What you should do
The expected result is the segment of the entries that begins with the line containing "The height and width of the screenshot is (840, 1417)." and ends with the last line, copied verbatim.

Task input
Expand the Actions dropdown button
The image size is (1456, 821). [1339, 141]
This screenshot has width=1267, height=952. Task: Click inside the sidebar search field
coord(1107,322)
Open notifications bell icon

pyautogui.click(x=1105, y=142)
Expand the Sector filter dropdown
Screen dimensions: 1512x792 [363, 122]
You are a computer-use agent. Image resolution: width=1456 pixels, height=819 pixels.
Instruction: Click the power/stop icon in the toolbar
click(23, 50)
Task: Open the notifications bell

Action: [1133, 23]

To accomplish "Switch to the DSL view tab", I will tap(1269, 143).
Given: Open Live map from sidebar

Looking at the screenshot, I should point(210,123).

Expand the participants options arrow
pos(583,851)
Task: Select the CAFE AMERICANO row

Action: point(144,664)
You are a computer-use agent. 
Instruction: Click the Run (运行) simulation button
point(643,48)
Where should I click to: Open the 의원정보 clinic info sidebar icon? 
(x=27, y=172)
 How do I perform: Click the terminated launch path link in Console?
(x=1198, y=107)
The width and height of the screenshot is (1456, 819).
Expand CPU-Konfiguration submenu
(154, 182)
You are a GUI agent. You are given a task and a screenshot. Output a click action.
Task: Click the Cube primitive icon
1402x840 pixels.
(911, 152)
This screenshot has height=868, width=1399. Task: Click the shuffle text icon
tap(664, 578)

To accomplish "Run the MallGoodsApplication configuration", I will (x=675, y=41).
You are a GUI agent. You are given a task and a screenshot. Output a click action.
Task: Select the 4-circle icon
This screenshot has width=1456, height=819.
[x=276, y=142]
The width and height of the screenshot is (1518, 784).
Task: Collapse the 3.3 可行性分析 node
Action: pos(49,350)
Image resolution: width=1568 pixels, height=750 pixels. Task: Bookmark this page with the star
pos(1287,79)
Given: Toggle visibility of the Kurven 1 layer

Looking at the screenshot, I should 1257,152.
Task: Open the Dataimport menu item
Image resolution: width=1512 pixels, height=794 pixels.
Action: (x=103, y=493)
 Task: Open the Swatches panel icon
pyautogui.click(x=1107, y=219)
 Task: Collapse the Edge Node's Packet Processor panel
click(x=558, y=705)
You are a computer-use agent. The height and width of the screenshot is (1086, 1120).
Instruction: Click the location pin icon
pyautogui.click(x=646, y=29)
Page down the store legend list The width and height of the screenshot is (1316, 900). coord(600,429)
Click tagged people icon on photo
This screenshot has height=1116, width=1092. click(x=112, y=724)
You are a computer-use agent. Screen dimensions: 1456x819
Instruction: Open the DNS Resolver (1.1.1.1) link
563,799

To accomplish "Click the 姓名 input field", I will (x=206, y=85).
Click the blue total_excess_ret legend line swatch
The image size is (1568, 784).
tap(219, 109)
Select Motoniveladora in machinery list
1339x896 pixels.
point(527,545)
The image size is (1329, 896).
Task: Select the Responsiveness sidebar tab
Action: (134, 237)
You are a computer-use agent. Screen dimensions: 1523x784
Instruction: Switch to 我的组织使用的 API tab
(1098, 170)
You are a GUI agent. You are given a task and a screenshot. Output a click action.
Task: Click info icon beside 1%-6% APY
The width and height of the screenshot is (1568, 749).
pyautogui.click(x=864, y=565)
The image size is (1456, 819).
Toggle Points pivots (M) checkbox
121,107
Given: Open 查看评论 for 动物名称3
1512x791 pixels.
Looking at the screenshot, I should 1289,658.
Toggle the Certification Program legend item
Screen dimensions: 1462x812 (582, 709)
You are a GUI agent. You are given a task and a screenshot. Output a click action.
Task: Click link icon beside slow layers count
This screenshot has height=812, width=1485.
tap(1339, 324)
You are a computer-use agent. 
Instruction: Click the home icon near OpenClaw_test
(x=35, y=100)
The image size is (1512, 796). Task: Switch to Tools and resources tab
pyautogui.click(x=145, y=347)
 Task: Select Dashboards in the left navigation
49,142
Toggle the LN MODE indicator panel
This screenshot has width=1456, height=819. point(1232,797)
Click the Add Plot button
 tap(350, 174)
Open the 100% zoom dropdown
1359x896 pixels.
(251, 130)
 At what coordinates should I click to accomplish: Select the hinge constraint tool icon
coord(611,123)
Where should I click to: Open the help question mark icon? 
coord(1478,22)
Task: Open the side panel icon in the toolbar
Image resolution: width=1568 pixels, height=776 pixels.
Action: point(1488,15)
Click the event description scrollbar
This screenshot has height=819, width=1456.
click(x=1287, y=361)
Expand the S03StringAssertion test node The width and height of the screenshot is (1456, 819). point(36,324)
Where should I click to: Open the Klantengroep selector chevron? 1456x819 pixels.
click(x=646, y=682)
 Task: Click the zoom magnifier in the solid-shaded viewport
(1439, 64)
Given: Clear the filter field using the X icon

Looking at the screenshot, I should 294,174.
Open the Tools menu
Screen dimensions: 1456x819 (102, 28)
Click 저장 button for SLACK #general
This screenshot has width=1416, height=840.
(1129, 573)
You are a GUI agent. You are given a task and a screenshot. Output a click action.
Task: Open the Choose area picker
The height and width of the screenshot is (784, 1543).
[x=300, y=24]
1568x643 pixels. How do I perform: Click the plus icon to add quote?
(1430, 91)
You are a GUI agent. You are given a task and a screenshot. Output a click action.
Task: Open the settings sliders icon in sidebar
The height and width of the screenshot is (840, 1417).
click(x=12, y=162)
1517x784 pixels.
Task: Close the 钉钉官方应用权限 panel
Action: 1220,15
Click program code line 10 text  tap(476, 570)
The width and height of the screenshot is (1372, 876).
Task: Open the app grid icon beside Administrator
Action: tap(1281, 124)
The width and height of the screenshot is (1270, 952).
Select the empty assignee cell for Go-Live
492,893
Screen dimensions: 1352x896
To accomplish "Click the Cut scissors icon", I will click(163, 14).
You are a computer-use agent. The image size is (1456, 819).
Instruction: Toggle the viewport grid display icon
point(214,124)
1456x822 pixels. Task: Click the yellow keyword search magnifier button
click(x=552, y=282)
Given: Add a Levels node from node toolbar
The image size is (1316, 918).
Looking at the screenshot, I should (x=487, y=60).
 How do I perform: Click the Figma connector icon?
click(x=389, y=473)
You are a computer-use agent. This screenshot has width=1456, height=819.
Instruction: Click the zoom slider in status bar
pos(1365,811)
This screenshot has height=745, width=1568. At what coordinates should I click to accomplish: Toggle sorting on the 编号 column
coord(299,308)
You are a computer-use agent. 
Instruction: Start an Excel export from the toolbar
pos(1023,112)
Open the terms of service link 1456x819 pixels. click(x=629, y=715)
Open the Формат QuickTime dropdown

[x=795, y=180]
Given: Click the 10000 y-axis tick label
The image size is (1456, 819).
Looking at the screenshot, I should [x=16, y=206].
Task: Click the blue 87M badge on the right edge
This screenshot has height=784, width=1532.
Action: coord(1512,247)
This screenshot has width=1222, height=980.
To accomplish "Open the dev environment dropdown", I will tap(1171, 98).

Output below
The height and width of the screenshot is (840, 1417).
click(x=12, y=162)
1517x784 pixels.
Task: Close the 钉钉官方应用权限 panel
Action: 1220,15
Click program code line 10 text  tap(476, 570)
The width and height of the screenshot is (1372, 876).
Task: Open the app grid icon beside Administrator
Action: tap(1281, 124)
The width and height of the screenshot is (1270, 952).
Select the empty assignee cell for Go-Live
492,893
Screen dimensions: 1352x896
To accomplish "Click the Cut scissors icon", I will click(163, 14).
You are a computer-use agent. The image size is (1456, 819).
Instruction: Toggle the viewport grid display icon
point(214,124)
1456x822 pixels. Task: Click the yellow keyword search magnifier button
click(x=552, y=282)
Given: Add a Levels node from node toolbar
The image size is (1316, 918).
Looking at the screenshot, I should (x=487, y=60).
 How do I perform: Click the Figma connector icon?
click(x=389, y=473)
You are a computer-use agent. This screenshot has width=1456, height=819.
Instruction: Click the zoom slider in status bar
pos(1365,811)
This screenshot has height=745, width=1568. At what coordinates should I click to accomplish: Toggle sorting on the 编号 column
coord(299,308)
You are a computer-use agent. 
Instruction: Start an Excel export from the toolbar
pos(1023,112)
Open the terms of service link 1456x819 pixels. click(x=629, y=715)
Open the Формат QuickTime dropdown

[x=795, y=180]
Given: Click the 10000 y-axis tick label
The image size is (1456, 819).
Looking at the screenshot, I should [x=16, y=206].
Task: Click the blue 87M badge on the right edge
This screenshot has height=784, width=1532.
Action: coord(1512,247)
This screenshot has width=1222, height=980.
To accomplish "Open the dev environment dropdown", I will tap(1171, 98).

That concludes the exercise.